SCISSOR – Security in Trusted SCADA and Smart Grids

The SCISSOR project is concerned with the security of SCADA systems that are employed in industrial control processes – often in the context of critical infrastructures like energy, water, transport, finance, and health where security breaches potentially have devastating consequences.

In earlier times the security of SCADA systems was esentially built upon: i) physical access restrictions; ii) the use of proprietary technologies; iii) the physical isolation of the SCADA network from the Internet.

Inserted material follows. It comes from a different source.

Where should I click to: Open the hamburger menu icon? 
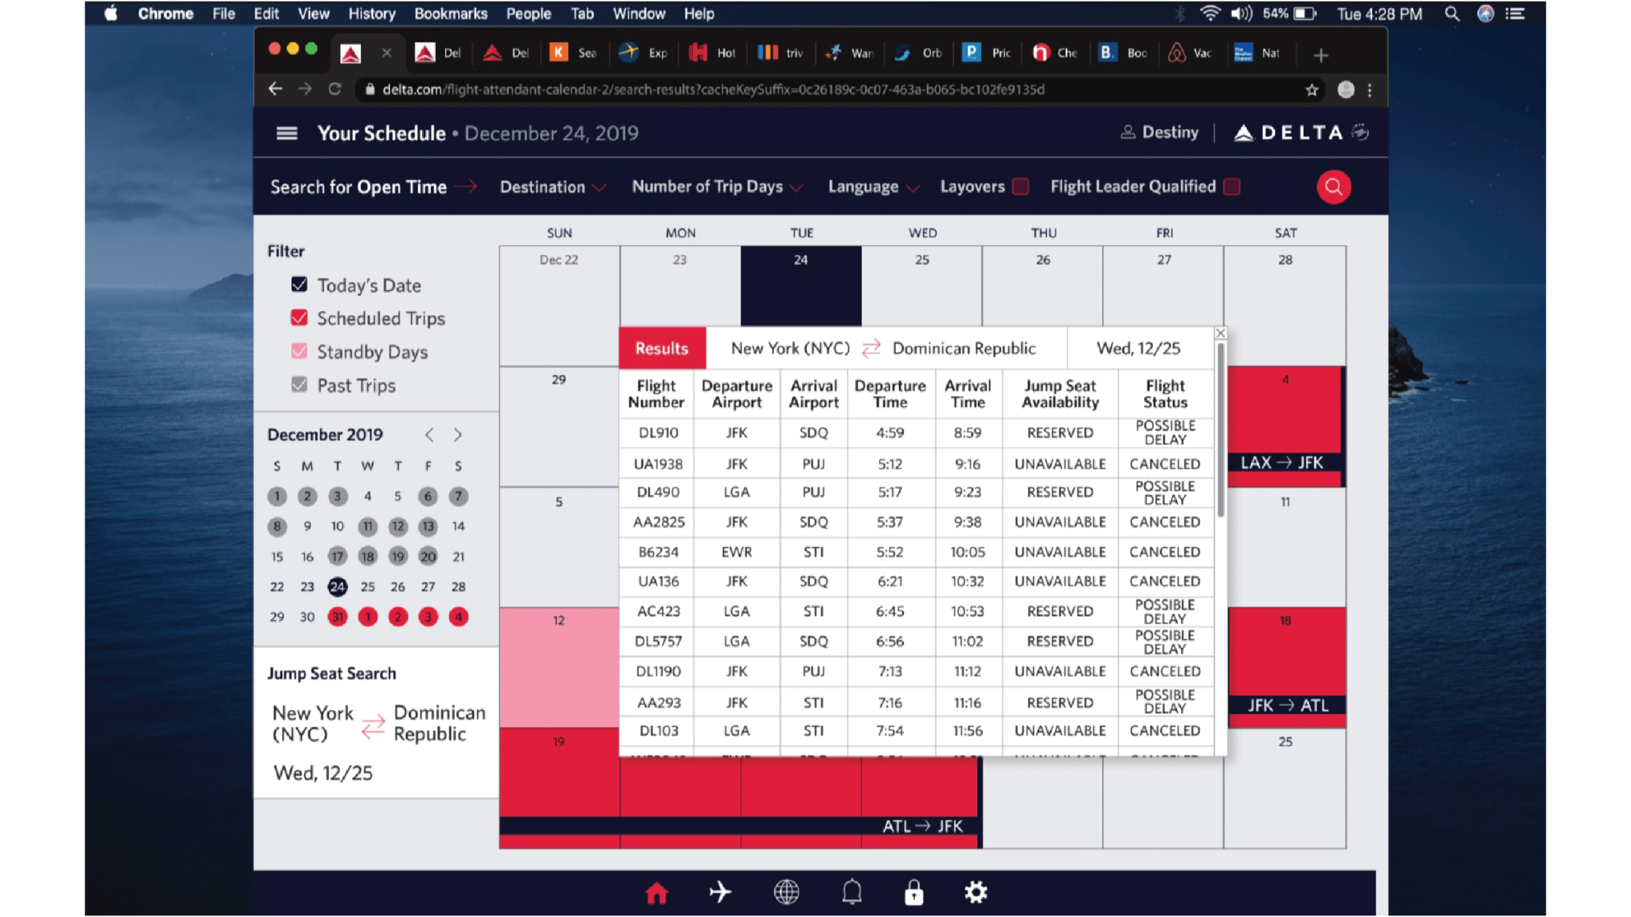pyautogui.click(x=287, y=133)
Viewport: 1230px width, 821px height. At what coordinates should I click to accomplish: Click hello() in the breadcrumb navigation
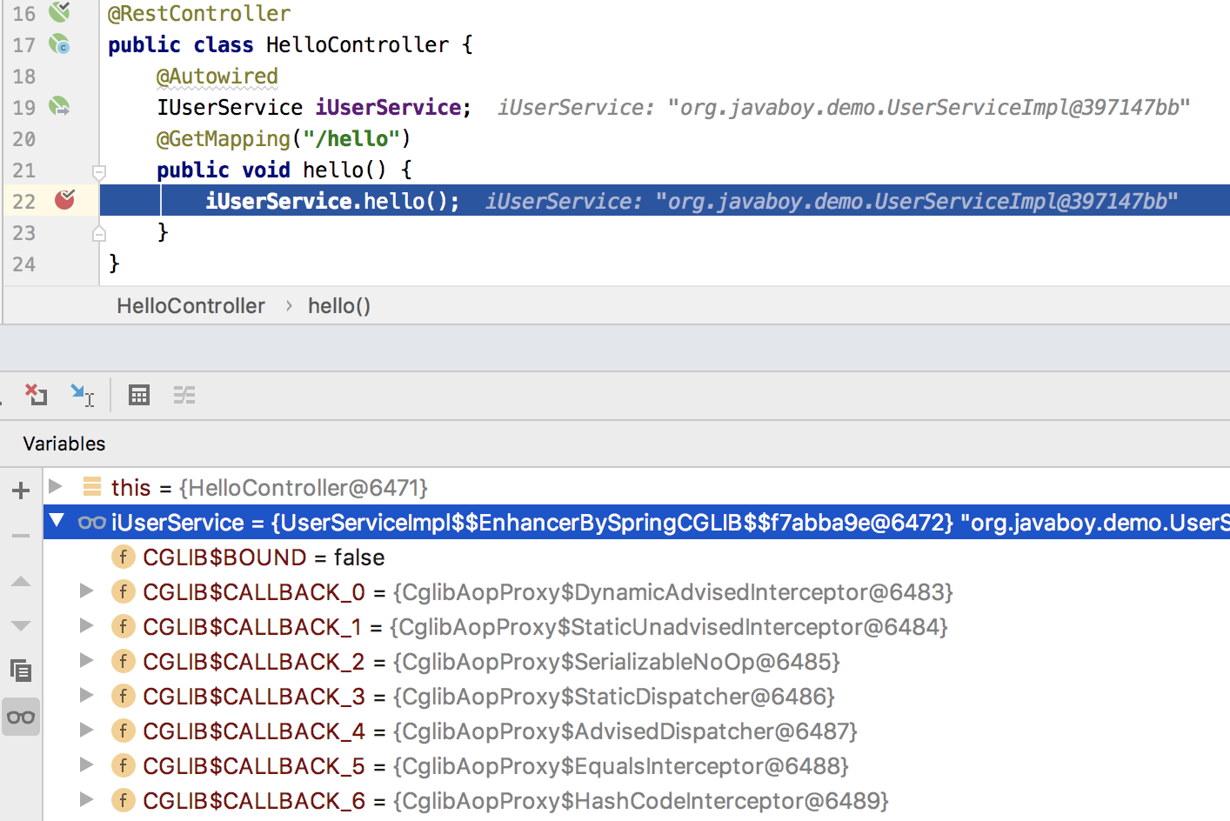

In the last decade, many boundary conditions have dramatically changed. On one side, for obvious cost and market reasons, industrial control processes and SCADA systems have made a significant move towards the progressive adoption of common low cost equipment (Windows/Linux PCs and servers, embedded systems, commercial switches, etc.). Moreover, the massive deployment of cheap and flexible Internet of Things technologies is deemed to profoundly impact industrial processes and critical infrastructures to an unprecedented extent. Such devices and technologies rely on the same standard Internet protocols (e.g. TCP/IP, HTTP, etc.) and ICT solutions and systems used in ordinary networks and systems. As such, they are already extensively scrutinized and challenged by attackers, who may bring into the SCADA networks the same vulnerabilities and attacks extensively exploited in the Internet at large. Attacks which, in many cases, are largely documented over manuals and Internet videos, and require very little technical skills besides the ability to press a tool’s button.

Obviously, the best way to protect critical infrastructures would consist in redesigning SCADA systems from scratch, by leveraging secure operating system technologies. While this solution is in principle appealing, it would be hardly viable (at least in short/medium term), as it would require to redesign all (!) the software for industrial systems.

SCISSOR primarily targets a complementary approach which holds the promise to concretely impact in much shorter time frames, affords incremental deployment and functional extensions as they will come, and can be exploited not only in new installations, but can be integrated in already existing deployments.

Specifically, the proposed framework consists in the design of a holistic, multi-layered, security monitoring and mitigation framework, spanning all the dimensions present in a critical infrastructure deployment: control of the environment, control of the network traffic, control of the hardware and software system components, control of the people accessing the infrastructure, and, of course native control of the industrial process itself.

The SCISSOR validation will be two-fold, leveraging both i) a testbed using an off-field SCADA platform, implementing a complete set of solutions, so as to challenge the ability of the framework to detect and thwart targeted threats, and ii) an on-field, real world deployment within a running operational smart grid in an Italian island.